The practice of mediation reduced the number of imprisoned children to zero in Estonia (Romania – Estonia study visits)


”Zero children in prison” – a goal that Estonian authorities proposed and achieved. At present, there are no children in their detention centres. Last year there were only two. How did they manage? Mainly through mediation, as part of restaurative justice practices, and through conflict prevention actions.   

The exchange of experience from February-March this year by delegations of Romanian experts to Estonia and Estonian mediators and youth to Bucharest was very useful to both parties. The visits envisaged an exchange of good practices within i-Restore 2 project -”Accessible Quality Restorative Justice processes for children in contact with the law in Europe”, a project coordinated by Terre des hommes Romania Foundation and co-funded by the European Union.
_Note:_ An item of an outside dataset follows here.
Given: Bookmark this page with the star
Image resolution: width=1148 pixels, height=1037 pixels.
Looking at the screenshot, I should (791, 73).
The Romanian delegation (legal experts, police officers, detention centre staff) had the opportunity to get in contact with Estonian specialists, find out how the latter developed restorative justice practices and learn from their methods, so that they find a way to adapt them to the Romanian system. Estonian partners had meetings  with Romanian authorities and learnt about the methods that work for us. The Estonians are successful in using the practice of mediation in schools to reduce bullying. Mediation brings understanding between parties and emotional healing, our guests told us from their experience.  

In Estonia, mediators are volunteers. Mediation is free of charge, and maybe this is the reason for which it is so successful: 80-90% of child cases are solved before reaching the court. The parties are willing to use mediation and they reach an agreement without the intervention of a judge.   
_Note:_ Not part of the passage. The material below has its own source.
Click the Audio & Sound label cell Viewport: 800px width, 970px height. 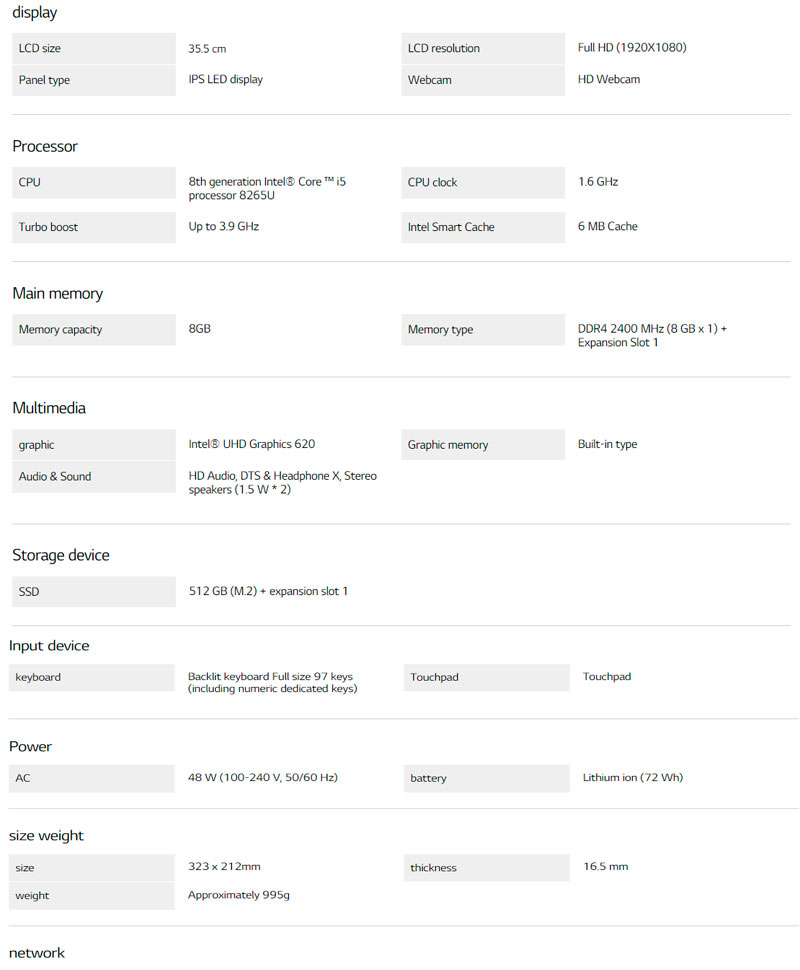pos(93,477)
In Romania, mediators are private, their fees are quite high. Parties in conflict are advised to use mediation, but since they have already paid a lawyer, they can’t afford to pay a mediator also.  Therefore, children in contact with the law are sent to court, subject to long and difficult procedures, and some of them end up in detention centres, although this could have been avoided.  

We propose mediation because children in conflict meet anyway in school. Thus, they have the chance to tell their story, their perspective, needs and feelings. We propose; if they feel to meet each other, we mediate. But in general they want to meet.” (Sandra, voluntary mediator, Social Insurance Board, Estonia)

The best practices proved to be one-to-one mediation, restaurative circles in schools and restaurative counselling, Sandra told us. Estonian mediators’ activities are mainly based on conflict prevention.

Estonian delegation’s young volunteers, Gillian and Evert, are members of the Child Advisory Board established in each project country. ”In childhood I had  a painful experience with psychiatric hospitals, and that procedure took longer than it should have. I am here to make a change, so that the youth who go through that don’t feel what I felt”, Gillian (21 years) told us.

The study visits also discussed about bullying in school. ”60% of school conflicts involve violence”, the police officer from Romanian School Safety Directorate stated. ”I changed schools two times because of bullying, but each time it got worse. At a certain point I got in conflict with two colleagues. I had been diagnosed with depression, I asked the teacher for help, but she simply ignored the issue”, Gillian told her story.

In Estonia, at Saku, there is a high school that applies restaurative circle and restaurative counselling methods in order to help aggressed or abused child victims to talk and overcome the difficult moments. Also, in that high school, pupils learn how to solve conflicts -  Romanian young people who visited Estonia told us.   

Mediation, restorative circles, restorative counselling are restorative justice practices. Restorative justice is a justice approach aimed at repairing the harm caused by an offence or a conflict, and healing a trauma through active participation of the affected persons. This approach can bring understanding, reconciliation between parties, emotional healing and transformation.